## begin

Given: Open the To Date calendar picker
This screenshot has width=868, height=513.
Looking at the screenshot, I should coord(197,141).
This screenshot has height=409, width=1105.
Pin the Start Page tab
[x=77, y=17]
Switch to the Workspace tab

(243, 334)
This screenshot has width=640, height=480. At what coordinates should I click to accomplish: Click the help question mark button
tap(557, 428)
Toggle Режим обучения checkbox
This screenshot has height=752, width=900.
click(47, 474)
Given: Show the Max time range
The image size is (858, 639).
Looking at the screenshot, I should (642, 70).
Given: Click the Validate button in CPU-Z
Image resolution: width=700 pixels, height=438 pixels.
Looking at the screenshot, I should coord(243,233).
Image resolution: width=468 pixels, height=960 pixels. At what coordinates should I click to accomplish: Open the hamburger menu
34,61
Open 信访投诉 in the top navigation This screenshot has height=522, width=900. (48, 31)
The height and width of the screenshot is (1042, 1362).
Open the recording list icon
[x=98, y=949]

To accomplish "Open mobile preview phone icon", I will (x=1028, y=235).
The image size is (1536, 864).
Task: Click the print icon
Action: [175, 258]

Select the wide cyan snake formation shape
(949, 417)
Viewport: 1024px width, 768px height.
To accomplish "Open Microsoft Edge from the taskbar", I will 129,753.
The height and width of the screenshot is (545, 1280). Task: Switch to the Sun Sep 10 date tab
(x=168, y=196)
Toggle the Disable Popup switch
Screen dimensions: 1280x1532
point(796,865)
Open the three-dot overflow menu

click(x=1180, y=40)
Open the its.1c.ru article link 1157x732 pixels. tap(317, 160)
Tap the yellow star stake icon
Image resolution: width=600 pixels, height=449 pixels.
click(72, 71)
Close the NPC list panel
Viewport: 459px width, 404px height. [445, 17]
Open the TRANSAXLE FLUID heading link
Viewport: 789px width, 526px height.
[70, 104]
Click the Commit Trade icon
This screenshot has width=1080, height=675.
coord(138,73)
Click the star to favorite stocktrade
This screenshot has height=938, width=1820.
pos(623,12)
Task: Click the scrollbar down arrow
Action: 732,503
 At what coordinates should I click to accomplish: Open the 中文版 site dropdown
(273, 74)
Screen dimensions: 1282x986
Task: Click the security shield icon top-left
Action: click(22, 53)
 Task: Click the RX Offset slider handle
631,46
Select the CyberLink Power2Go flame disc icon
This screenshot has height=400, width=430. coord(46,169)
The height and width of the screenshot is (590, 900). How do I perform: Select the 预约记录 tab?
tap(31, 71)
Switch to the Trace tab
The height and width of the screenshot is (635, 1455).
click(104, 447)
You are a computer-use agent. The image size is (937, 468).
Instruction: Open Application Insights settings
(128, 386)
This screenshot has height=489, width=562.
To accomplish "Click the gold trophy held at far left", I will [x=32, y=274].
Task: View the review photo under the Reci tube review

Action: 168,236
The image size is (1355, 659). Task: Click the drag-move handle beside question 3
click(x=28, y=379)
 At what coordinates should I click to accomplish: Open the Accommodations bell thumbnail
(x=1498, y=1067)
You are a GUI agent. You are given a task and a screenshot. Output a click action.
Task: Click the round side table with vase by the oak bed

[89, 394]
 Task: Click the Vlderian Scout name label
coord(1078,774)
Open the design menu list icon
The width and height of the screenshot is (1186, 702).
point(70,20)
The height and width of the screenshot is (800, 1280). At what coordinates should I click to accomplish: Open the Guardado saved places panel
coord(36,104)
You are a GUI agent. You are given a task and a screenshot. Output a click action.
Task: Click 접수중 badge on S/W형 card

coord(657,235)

## end

Please rewrite all the items above, substituting "Screen resolution" for every occurrence of "Image resolution" and leaving everything else unchanged.

§ **Exercise output**
Given: Open the To Date calendar picker
This screenshot has width=868, height=513.
Looking at the screenshot, I should coord(197,141).
This screenshot has height=409, width=1105.
Pin the Start Page tab
[x=77, y=17]
Switch to the Workspace tab

(243, 334)
This screenshot has width=640, height=480. At what coordinates should I click to accomplish: Click the help question mark button
tap(557, 428)
Toggle Режим обучения checkbox
This screenshot has height=752, width=900.
click(47, 474)
Given: Show the Max time range
The image size is (858, 639).
Looking at the screenshot, I should (642, 70).
Given: Click the Validate button in CPU-Z
Screen resolution: width=700 pixels, height=438 pixels.
Looking at the screenshot, I should coord(243,233).
Screen resolution: width=468 pixels, height=960 pixels. At what coordinates should I click to accomplish: Open the hamburger menu
34,61
Open 信访投诉 in the top navigation This screenshot has height=522, width=900. (48, 31)
The height and width of the screenshot is (1042, 1362).
Open the recording list icon
[x=98, y=949]

To accomplish "Open mobile preview phone icon", I will (x=1028, y=235).
The image size is (1536, 864).
Task: Click the print icon
Action: [175, 258]

Select the wide cyan snake formation shape
(949, 417)
Viewport: 1024px width, 768px height.
To accomplish "Open Microsoft Edge from the taskbar", I will 129,753.
The height and width of the screenshot is (545, 1280). Task: Switch to the Sun Sep 10 date tab
(x=168, y=196)
Toggle the Disable Popup switch
Screen dimensions: 1280x1532
point(796,865)
Open the three-dot overflow menu

click(x=1180, y=40)
Open the its.1c.ru article link 1157x732 pixels. tap(317, 160)
Tap the yellow star stake icon
Screen resolution: width=600 pixels, height=449 pixels.
click(72, 71)
Close the NPC list panel
Viewport: 459px width, 404px height. [445, 17]
Open the TRANSAXLE FLUID heading link
Viewport: 789px width, 526px height.
[70, 104]
Click the Commit Trade icon
This screenshot has width=1080, height=675.
coord(138,73)
Click the star to favorite stocktrade
This screenshot has height=938, width=1820.
pos(623,12)
Task: Click the scrollbar down arrow
Action: 732,503
 At what coordinates should I click to accomplish: Open the 中文版 site dropdown
(273, 74)
Screen dimensions: 1282x986
Task: Click the security shield icon top-left
Action: click(22, 53)
 Task: Click the RX Offset slider handle
631,46
Select the CyberLink Power2Go flame disc icon
This screenshot has height=400, width=430. coord(46,169)
The height and width of the screenshot is (590, 900). How do I perform: Select the 预约记录 tab?
tap(31, 71)
Switch to the Trace tab
The height and width of the screenshot is (635, 1455).
click(104, 447)
You are a computer-use agent. The image size is (937, 468).
Instruction: Open Application Insights settings
(128, 386)
This screenshot has height=489, width=562.
To accomplish "Click the gold trophy held at far left", I will [x=32, y=274].
Task: View the review photo under the Reci tube review

Action: 168,236
The image size is (1355, 659). Task: Click the drag-move handle beside question 3
click(x=28, y=379)
 At what coordinates should I click to accomplish: Open the Accommodations bell thumbnail
(x=1498, y=1067)
You are a GUI agent. You are given a task and a screenshot. Output a click action.
Task: Click the round side table with vase by the oak bed

[89, 394]
 Task: Click the Vlderian Scout name label
coord(1078,774)
Open the design menu list icon
The width and height of the screenshot is (1186, 702).
point(70,20)
The height and width of the screenshot is (800, 1280). At what coordinates should I click to accomplish: Open the Guardado saved places panel
coord(36,104)
You are a GUI agent. You are given a task and a screenshot. Output a click action.
Task: Click 접수중 badge on S/W형 card

coord(657,235)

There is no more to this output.